> **Extrait choisi**
·····
Ce qu’il s’est réellement passé aux Rencontres Régionales de l’Heureux Cyclage

Nous prîmes le train pour Nancy un vendredi soir froid et pluvieux, mais surtout pluvieux. A cet instant, nous ignorons encore que tout le Grand Est se fait pleurer dessus et que la pantalon de pluie est en fait l’invention la plus ingénieuse de l’histoire contemporaine devant le 2) lave-linge, 3) la jante double-paroi, 4) la plastifieuse, 5) le karaoké (si, si, vous verrez plus tard). Fin de l’utilisation du passé simple au profit du présent de l’indicatif pour davantage d’adrénaline (technique n°5 de la Nouvelle Méthode de Nouvelle Communication Néo-managériale).

Une fois arrivés à la gare, ma foi fort agréable à arpenter, nous nous dirigeons vers l’atelier Dynamo qui nous accueille pour le week-end. Il pleut toujours. Pour la première fois de mon existence, je traverse la Place Stanislas, non sans un certain émoi. Mes camarades de voyage Claudine et Jayson* et moi-même semblons tellement à l’aise qu’un couple de jeunes dynamiques actifs  nous demandent du feu et s’exclament “mais que les gens sont gentils à Nancy!”. Voilà le début d’un séjour prometteur.

Quelques coups de pédales plus tard, nous voilà dans l’atelier et P***** ILS EN ONT DE LA PLACE ! On compte environ 7 pièces, à quoi s’ajoutent une cave, deux remises pour stockage et UNE DOUCHE. Le temps que la dizaine de Bretz’Selle que nous étions se remettent de ce choc, une marmite de pâtes au pesto atterrit sur la petite table, se fait dévaliser et le temps de boire un thé, tout le monde se met à bailler. Les ateliers commençant à 9h le lendemain, nous décidons sagement d’aller occuper les lits de nos hôtes lorrains, soumis à une seule et même constante : la pluie.
·····
> **Extraits du corpus**

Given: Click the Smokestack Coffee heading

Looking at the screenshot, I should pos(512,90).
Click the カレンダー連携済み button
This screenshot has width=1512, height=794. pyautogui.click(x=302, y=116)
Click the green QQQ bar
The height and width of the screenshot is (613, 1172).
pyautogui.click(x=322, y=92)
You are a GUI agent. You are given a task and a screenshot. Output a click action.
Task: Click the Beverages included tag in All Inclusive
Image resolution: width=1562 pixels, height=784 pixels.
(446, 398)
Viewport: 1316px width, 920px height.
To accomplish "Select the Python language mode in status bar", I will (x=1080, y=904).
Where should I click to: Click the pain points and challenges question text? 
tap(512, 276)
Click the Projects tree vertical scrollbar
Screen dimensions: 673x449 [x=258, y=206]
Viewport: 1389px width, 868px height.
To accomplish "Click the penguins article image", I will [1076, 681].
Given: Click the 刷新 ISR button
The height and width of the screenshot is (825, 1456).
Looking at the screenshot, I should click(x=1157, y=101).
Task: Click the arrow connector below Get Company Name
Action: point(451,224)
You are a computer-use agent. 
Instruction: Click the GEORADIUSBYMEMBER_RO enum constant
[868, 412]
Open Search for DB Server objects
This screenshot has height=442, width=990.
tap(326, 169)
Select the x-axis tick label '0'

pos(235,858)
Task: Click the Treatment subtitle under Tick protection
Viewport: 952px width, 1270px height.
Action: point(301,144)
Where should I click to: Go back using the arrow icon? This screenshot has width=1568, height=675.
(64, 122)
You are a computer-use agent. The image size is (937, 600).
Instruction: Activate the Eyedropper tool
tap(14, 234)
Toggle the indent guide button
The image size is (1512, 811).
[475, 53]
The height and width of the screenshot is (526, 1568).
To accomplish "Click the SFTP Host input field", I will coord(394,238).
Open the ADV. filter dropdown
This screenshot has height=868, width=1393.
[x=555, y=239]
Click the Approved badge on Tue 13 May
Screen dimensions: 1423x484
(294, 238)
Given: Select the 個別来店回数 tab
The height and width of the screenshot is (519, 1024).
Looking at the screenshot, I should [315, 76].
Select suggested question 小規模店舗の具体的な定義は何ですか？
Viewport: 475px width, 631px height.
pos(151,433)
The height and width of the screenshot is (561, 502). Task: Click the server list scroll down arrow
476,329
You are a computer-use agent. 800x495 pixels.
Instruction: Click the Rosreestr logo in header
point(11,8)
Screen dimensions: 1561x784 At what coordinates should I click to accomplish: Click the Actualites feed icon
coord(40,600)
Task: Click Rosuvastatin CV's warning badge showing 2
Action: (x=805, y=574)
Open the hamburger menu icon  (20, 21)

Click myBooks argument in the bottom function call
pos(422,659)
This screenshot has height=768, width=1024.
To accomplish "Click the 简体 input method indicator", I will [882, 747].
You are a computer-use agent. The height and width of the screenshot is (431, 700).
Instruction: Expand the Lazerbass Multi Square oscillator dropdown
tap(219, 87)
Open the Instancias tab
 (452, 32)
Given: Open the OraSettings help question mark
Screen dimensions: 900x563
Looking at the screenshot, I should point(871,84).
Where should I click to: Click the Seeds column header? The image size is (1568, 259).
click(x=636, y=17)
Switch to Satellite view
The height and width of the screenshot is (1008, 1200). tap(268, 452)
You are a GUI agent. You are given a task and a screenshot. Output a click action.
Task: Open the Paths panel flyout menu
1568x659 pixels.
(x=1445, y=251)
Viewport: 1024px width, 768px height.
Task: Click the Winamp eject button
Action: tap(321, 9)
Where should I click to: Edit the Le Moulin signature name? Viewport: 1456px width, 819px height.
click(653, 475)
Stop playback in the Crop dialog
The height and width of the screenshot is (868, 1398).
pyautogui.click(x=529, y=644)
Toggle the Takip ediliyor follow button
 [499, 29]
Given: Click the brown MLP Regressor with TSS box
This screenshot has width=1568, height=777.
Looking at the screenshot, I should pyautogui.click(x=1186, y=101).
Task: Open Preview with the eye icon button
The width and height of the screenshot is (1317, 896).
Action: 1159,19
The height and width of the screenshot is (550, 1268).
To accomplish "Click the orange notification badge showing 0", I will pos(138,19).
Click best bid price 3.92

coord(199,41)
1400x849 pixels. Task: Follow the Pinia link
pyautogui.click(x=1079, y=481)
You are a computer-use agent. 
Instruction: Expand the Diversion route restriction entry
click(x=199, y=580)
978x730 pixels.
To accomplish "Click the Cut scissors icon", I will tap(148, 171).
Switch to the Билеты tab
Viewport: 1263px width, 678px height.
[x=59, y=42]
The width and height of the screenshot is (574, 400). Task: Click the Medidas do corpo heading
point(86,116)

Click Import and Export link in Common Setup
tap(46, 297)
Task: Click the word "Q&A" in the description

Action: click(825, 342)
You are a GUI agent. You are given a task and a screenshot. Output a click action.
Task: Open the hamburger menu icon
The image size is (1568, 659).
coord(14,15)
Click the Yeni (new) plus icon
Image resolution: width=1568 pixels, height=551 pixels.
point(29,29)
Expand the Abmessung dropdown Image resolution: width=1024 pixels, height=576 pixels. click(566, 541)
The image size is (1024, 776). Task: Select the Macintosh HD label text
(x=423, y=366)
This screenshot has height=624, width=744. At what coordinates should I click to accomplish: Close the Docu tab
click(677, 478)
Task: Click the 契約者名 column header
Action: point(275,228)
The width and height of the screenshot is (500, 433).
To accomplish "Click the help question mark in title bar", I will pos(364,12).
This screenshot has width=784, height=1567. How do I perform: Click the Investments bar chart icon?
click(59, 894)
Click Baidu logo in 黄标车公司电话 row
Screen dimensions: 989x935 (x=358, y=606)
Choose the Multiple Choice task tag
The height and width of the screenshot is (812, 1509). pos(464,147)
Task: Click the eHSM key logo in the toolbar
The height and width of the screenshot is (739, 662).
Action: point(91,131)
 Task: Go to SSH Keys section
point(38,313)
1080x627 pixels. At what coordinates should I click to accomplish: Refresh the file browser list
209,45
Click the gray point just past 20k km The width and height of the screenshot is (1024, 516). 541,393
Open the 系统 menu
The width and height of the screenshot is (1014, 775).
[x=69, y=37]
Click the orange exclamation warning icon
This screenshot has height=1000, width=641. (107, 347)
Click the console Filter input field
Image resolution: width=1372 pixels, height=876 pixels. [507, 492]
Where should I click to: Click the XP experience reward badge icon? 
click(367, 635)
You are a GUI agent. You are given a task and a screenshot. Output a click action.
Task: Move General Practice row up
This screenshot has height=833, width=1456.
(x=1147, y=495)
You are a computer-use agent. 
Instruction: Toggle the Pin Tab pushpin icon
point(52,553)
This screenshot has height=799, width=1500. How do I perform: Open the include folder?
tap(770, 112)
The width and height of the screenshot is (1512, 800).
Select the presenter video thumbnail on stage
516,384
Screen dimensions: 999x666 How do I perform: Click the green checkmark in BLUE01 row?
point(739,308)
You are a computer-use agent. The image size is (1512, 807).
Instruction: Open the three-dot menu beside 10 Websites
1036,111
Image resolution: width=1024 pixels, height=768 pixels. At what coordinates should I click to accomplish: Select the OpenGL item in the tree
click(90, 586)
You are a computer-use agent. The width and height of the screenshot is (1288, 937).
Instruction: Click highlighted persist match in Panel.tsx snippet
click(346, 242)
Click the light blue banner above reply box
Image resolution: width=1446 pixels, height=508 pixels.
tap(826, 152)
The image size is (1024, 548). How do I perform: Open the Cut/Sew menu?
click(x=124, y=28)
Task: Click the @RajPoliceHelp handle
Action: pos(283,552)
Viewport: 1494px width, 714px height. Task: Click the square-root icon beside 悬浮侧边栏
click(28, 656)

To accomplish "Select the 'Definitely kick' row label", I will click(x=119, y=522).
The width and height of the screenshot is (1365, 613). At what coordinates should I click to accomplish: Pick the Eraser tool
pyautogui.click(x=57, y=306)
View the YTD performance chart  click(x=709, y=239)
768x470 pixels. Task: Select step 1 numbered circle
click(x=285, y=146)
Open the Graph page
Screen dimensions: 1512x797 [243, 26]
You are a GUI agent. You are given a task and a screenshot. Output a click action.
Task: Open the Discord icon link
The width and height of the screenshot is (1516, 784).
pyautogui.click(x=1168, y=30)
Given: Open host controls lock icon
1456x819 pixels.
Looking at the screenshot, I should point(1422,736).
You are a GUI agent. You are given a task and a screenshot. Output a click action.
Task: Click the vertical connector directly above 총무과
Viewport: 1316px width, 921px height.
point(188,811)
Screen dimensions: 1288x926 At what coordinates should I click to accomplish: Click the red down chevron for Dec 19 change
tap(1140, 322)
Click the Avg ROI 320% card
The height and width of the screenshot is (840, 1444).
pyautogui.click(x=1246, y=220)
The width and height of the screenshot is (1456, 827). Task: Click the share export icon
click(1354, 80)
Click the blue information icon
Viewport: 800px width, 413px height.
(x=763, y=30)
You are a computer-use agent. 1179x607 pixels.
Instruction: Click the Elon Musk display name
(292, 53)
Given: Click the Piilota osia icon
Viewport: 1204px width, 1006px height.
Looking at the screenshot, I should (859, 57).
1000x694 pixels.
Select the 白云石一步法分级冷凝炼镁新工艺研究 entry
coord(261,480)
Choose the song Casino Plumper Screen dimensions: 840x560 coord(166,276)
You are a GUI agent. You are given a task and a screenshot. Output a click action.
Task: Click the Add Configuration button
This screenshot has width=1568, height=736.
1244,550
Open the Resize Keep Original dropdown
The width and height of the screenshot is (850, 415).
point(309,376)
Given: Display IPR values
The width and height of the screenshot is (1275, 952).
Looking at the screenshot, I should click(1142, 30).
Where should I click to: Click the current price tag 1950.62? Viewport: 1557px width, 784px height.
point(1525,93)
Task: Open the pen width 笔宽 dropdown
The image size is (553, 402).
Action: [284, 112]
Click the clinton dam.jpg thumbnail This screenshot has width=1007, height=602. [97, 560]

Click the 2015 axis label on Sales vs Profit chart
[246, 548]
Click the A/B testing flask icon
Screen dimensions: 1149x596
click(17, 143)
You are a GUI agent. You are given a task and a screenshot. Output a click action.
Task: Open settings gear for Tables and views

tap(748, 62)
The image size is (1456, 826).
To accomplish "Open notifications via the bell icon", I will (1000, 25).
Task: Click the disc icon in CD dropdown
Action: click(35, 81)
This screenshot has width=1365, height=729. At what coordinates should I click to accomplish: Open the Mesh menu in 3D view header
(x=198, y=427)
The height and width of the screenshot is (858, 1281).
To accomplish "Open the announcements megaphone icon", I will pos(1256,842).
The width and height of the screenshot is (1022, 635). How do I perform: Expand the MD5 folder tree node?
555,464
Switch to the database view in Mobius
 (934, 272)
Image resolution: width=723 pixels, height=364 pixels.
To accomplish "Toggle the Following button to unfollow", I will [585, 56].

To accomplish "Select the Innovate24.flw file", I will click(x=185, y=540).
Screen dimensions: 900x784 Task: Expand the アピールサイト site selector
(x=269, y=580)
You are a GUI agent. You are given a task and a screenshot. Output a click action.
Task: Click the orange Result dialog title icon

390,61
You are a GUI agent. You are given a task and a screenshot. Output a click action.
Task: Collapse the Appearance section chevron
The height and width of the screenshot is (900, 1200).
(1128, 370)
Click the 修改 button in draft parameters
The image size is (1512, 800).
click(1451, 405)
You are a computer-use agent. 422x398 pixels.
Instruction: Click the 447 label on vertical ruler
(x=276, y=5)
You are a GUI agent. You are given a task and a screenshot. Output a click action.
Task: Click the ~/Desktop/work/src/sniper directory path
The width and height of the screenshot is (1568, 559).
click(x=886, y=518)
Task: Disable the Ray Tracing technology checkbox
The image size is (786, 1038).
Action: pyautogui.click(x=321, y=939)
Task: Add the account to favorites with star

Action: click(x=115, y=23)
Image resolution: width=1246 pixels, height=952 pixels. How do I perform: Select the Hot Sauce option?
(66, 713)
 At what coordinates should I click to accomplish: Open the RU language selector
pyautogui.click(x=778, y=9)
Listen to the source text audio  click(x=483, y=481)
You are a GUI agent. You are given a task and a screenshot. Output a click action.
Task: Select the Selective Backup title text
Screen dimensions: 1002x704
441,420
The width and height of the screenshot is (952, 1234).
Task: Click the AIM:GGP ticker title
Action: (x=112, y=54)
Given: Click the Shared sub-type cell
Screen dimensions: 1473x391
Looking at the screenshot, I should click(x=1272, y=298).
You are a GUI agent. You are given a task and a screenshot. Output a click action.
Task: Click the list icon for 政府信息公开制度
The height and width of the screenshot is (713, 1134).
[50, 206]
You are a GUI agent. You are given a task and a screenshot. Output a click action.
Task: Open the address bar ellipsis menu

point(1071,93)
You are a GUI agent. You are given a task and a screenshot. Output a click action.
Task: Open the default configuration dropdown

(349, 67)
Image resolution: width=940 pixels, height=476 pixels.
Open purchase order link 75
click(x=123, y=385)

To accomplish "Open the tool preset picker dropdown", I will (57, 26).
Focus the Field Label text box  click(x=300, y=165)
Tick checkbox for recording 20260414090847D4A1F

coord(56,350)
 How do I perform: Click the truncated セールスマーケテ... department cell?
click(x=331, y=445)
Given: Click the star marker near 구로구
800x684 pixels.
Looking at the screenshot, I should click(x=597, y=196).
·····
> **Exercices à traiter**
a - Recopiez à l'identique le passage du récit qui s'ouvre sur les mots contenant "Nous prîmes le" et se termine par "Nouvelle Communication Néo-managériale).".
b - Dans le récit, quelles inventions sont classées derrière le pantalon de pluie ? Donnez-les toutes.

> **Corrigé de l'exercice**
a -
Nous prîmes le train pour Nancy un vendredi soir froid et pluvieux, mais surtout pluvieux. A cet instant, nous ignorons encore que tout le Grand Est se fait pleurer dessus et que la pantalon de pluie est en fait l’invention la plus ingénieuse de l’histoire contemporaine devant le 2) lave-linge, 3) la jante double-paroi, 4) la plastifieuse, 5) le karaoké (si, si, vous verrez plus tard). Fin de l’utilisation du passé simple au profit du présent de l’indicatif pour davantage d’adrénaline (technique n°5 de la Nouvelle Méthode de Nouvelle Communication Néo-managériale).

b - le lave-linge, la jante double-paroi, la plastifieuse, le karaoké